Edward Long and the History of Racial Capitalism (
Hall 2024), an account of the development of a sugar plantation in Jamaica run by Long in the second half of the 18th century (see also the
interview with Catherine Hall in 12.1). Locating thinking about the interconnection between race and capitalism in a genealogy stretching from Marx, W.E.B. Du Bois, and others through to Stuart Hall and Cedric Robinson, Hall explains that the term ‘racial capitalism’ provided her with a ‘helpful provocation, a way of capturing the complexity of the articulations between racism and capitalism’. Her account carefully unpacks these complexities in the racialisation practices of the metropolitan and colonial state, the merchant house, the plantation, and the system of reproduction of both the enslaved population and the colonisers. Understanding this as ‘a system of racial capitalism, specific to its time and place’, Hall calls for more detailed studies that focus on other types of capitalism and the way they articulate with other types of racialisation to better understand the specificities of racial capitalism.
Sarah Radcliffe draws on Latin American scholarship on racial colonial capitalism to examine the history of Indigenous peoples’ incorporation into Spanish and North American systems of labour and accumulation. Peruvian sociologist Aníbal Quijano argues that it was the racialised power associated with coloniality that helped bring global capitalism into existence. With reference to Indigenous experiences, Radcliffe addresses the ways in which they were racialised and positioned in colonialist capitalist economic processes. This leads into a discussion about how Indigenous peoples became subject to colonial regimes of labour, property, and wealth creation, and the differences between this and Black racialisation. By bringing a space-making and spatial differentiation into an analysis of the development of racial colonial capitalism, Radcliffe nuances debates on relations between racial capitalism and colonial modernity.
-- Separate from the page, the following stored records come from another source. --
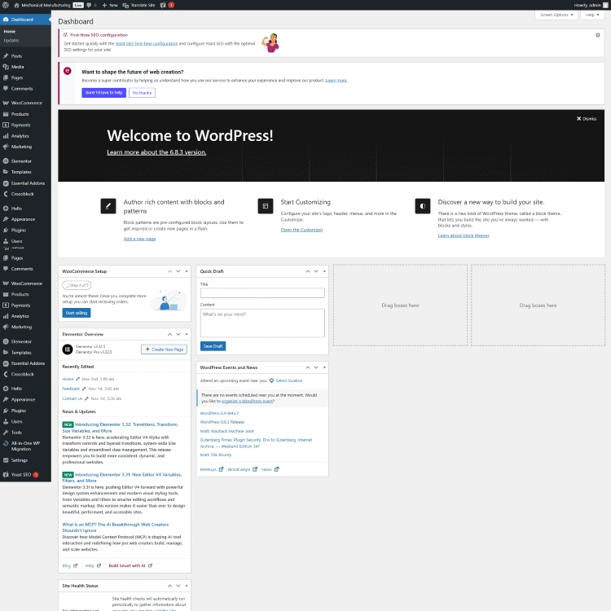
Task: Open the Screen Options dropdown
Action: [557, 15]
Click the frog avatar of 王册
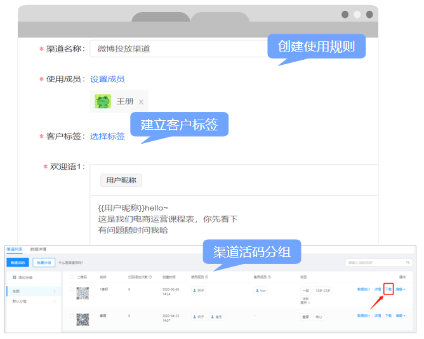This screenshot has width=424, height=339. coord(103,101)
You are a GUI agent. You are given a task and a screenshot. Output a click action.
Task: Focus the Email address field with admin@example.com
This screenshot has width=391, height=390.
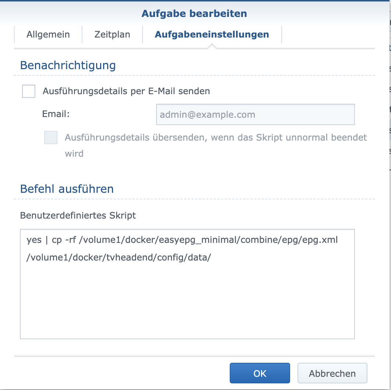pos(256,114)
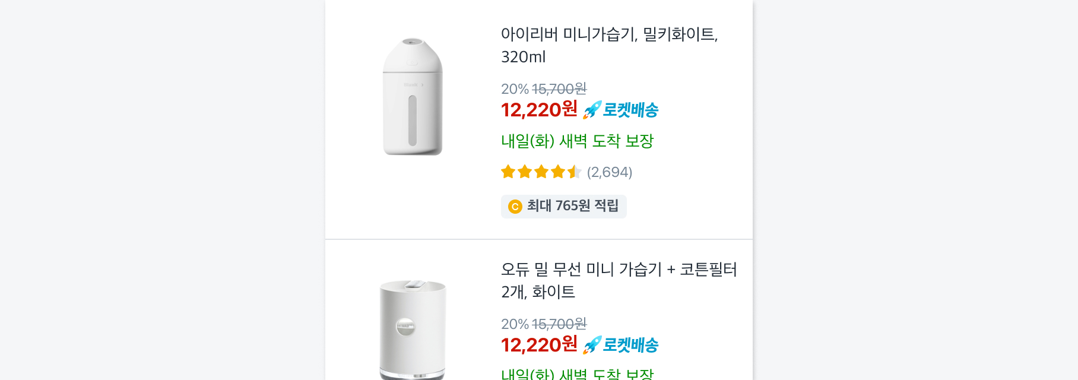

In the final part of the discussion, Gurminder Bhambra takes the discussion onto different terrain. She argues that the problem with the term racial capitalism is not so much how race and colonialism articulate with capitalism but with the analytical primacy given to capitalism. Instead, we should understand that colonialism did not just accompany capitalism in its development, it preceded and produced capitalism. Such an analysis requires a re-examination of the contribution made by colonialism, particularly through the expulsion of inhabitants from their lands, to the economic practices and conditions that have come to be attributed to capitalism. Bhambra’s careful and challenging analysis is illustrated by an examination of the ‘Adventure for Irish land’ in the mid-17th century. This was a colonial campaign by private investors, authorised by the British monarch and Parliament, to confiscate Irish land, remove its inhabitants, and mortgage the land to English merchants. Turning land into a commodity and a tax base provided investors and the state with large amounts of capital. As such, this, and other colonial conquests, provided the practices and start-up for the development of mercantile capitalism.
We thank our Editorial Board for their support, our impressive and insightful peer reviewers whose comments improve the quality of the articles, and our authors for their good humour in revising articles and submitting to deadlines. We are, as always, indebted to the Publishing Department of the British Academy for their combined experience, knowledge, and efficiency in producing the Journal, and especially for their openness to discussions about the Journal’s future development.